Este libro se comenzó a escribir en el autobús que me llevaba, la prometedora mañana del 25 de junio del 2021, de Córdoba a Hornachuelos. Durante el trayecto tomé apresuradamente las primeras notas que aquella misma tarde comencé a desarrollar en mi habitación de la hospedería del monasterio trapense de Santa María de las Escalonias, a donde me dirigía sin comprender muy bien el impulso que me guiaba, pero sintiendo nítidamente su fuerza y su empuje. Decidí seguir el horario de los monjes y levantarme a las cuatro de la mañana para acompañarlos en sus cantos con mi escucha atenta. En aquellos días, de los que recuerdo especialmente la serenidad de la noche profunda, con una luna inmensa, bruñida, que lucía su hierática majestad sobre los altísimos eucaliptos que aromatizaban de esperanza la avenida del monasterio, fui añadiendo más anotaciones. La impaciencia de las palabras que se arremolinaban en la punta del bolígrafo me forzaba a mantener la moleskine siempre abierta.
De las Escalonias me trasladé, caminando con mi bastón, la mochila a la espalda, mi sombrero de paja y mis sesenta y seis años, a Hornachuelos, punto central de mis caminatas radiales por los senderos de Sierra Morena, explorador caprichoso de límites, horizontes e instantes. Como se sabe, el horizonte es lo que dota de figura a un paisaje y permite interrogarlo por la contrafigura de lo indefinido que esconde la distancia, allá donde no alcanza la vista. ¿Y el instante, qué es, sino el hito del tiempo?
«Ser hombre», escribí aquella noche, «es tener la capacidad de fijarse límites» y, por lo tanto, de orientarse y errar. El errático es el que da la espalda a los límites y anda extraviado. Con razón un discípulo de Platón, Jenócrates, definía la sabiduría como la facultad de poner los límites —o mojones— adecuados a las cosas. Como un mojón, en griego, es un horos, la prudencia era para él una horística.

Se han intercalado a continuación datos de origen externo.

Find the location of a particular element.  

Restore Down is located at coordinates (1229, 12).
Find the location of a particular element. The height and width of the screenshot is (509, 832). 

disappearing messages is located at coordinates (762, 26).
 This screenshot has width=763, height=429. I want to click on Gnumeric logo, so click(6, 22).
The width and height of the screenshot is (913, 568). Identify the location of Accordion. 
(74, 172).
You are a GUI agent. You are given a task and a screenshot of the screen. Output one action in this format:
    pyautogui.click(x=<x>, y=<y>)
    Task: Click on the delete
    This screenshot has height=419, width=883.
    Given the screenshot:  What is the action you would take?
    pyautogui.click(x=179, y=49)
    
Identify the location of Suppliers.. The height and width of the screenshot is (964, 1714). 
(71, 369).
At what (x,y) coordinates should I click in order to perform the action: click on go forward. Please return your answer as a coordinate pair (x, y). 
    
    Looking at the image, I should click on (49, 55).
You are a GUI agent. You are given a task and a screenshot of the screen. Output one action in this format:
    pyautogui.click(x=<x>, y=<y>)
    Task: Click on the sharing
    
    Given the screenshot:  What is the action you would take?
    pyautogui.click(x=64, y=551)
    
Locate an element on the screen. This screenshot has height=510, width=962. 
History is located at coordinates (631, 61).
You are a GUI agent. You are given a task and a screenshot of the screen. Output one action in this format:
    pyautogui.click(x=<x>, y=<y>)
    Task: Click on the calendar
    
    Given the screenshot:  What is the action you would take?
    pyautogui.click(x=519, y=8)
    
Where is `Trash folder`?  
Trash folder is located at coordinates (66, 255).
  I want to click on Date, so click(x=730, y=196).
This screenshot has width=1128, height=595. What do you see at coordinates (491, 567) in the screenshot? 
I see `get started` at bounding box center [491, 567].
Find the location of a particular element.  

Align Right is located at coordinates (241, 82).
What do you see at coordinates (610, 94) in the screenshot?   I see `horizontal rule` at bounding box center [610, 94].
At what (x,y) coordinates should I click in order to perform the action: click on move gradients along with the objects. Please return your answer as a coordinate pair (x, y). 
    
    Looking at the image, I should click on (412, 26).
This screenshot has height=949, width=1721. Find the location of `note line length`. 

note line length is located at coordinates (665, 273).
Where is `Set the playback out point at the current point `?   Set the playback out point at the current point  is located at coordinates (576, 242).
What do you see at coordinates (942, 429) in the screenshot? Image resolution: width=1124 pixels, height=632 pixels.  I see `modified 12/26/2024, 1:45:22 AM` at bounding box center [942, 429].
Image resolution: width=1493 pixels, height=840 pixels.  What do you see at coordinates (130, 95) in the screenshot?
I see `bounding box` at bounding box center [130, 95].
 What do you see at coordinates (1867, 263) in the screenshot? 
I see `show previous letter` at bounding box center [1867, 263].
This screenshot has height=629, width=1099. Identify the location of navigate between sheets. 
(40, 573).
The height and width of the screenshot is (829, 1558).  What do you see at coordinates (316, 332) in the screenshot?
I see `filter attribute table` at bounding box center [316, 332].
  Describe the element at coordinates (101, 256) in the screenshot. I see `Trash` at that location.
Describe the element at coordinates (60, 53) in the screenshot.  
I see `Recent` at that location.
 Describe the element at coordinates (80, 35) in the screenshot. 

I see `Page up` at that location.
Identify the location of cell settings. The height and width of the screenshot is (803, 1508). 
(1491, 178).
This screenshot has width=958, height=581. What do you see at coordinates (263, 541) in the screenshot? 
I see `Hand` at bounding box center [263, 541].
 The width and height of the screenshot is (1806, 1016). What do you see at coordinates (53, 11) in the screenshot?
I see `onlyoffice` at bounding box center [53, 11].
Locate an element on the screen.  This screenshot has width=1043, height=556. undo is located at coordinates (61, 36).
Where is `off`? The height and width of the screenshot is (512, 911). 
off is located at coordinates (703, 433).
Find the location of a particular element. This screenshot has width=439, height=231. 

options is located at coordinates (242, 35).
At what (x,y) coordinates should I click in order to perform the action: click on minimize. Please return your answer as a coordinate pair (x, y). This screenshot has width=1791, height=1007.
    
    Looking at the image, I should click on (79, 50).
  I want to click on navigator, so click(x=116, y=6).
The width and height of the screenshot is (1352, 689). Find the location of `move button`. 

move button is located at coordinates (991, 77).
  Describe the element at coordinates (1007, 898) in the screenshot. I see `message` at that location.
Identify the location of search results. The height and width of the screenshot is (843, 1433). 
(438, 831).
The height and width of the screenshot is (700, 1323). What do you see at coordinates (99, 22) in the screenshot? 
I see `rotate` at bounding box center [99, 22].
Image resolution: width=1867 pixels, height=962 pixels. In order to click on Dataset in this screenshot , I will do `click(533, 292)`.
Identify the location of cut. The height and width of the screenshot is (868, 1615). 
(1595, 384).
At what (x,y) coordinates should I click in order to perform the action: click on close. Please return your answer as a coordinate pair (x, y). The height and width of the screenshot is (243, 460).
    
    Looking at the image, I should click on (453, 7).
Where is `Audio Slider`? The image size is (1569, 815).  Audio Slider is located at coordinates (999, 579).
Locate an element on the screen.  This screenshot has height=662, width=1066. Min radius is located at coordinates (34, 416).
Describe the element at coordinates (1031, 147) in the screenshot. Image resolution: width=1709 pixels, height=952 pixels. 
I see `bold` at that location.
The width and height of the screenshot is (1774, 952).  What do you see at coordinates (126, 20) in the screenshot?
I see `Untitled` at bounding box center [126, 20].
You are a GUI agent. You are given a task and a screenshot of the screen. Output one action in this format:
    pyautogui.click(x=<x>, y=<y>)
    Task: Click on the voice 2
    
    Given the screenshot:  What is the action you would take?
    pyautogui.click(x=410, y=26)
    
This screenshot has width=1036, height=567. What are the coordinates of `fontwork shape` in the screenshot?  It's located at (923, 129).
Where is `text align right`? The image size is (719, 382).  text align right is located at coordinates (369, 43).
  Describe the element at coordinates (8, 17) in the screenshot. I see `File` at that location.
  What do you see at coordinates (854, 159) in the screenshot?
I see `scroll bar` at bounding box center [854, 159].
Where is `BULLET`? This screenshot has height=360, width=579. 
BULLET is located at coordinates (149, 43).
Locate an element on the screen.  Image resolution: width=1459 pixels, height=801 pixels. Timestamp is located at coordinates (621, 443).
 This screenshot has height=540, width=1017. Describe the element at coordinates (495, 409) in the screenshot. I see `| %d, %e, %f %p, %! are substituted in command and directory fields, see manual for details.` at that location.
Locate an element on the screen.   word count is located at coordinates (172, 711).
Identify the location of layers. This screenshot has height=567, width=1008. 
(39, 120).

Caminar por Sierra Morena a primera hora de la mañana es atender a los límites de las últimas penumbras y al barrunto de la luz que cantan, impacientes, las avecillas, habitantes naturales del entrambos. En uno de sus tan sugerentes comentarios de los textos mesiánicos, escribe Emmanuel Lévinas: «Todo el mundo es capaz de saludar a la aurora. Pero distinguir el alba en la noche oscura, la proximidad de la luz antes de que resplandezca, en eso consiste tal vez la inteligencia». Ésa es, precisamente, la inteligencia que posee la alondra y le falta a la lechuza de Minerva.
Caminar cuando apunta el alba es sentirte teórico del cielo y del infinito, de esa íntima e inquietante lejanía de las estrellas. Schelling, siguiendo a los clásicos, decía que en el hombre la Naturaleza se contempla a sí misma y, al observarse a través de nuestros ojos, toma conciencia de sí. Efectivamente, sin el hombre, la naturaleza permanecería muda, ilegible, sin hitos ni horizontes ni fronteras. Nadie entendería la inteligencia de la alondra. Cuando despierta el rumor germinal de la naturaleza, caminar es un ejercicio de hitología —de «hito», dado que son hitos o mojones los que suelen marcar los límites— y una horística. En el Llibre de meravelles de Ramon Llull, un padre da este consejo a su hijo: «Ve per lo món e meravella’t» [Ve por el mundo y maravíllate] . Esto es lo que me decía a mí mismo cada noche al meterme en la cama.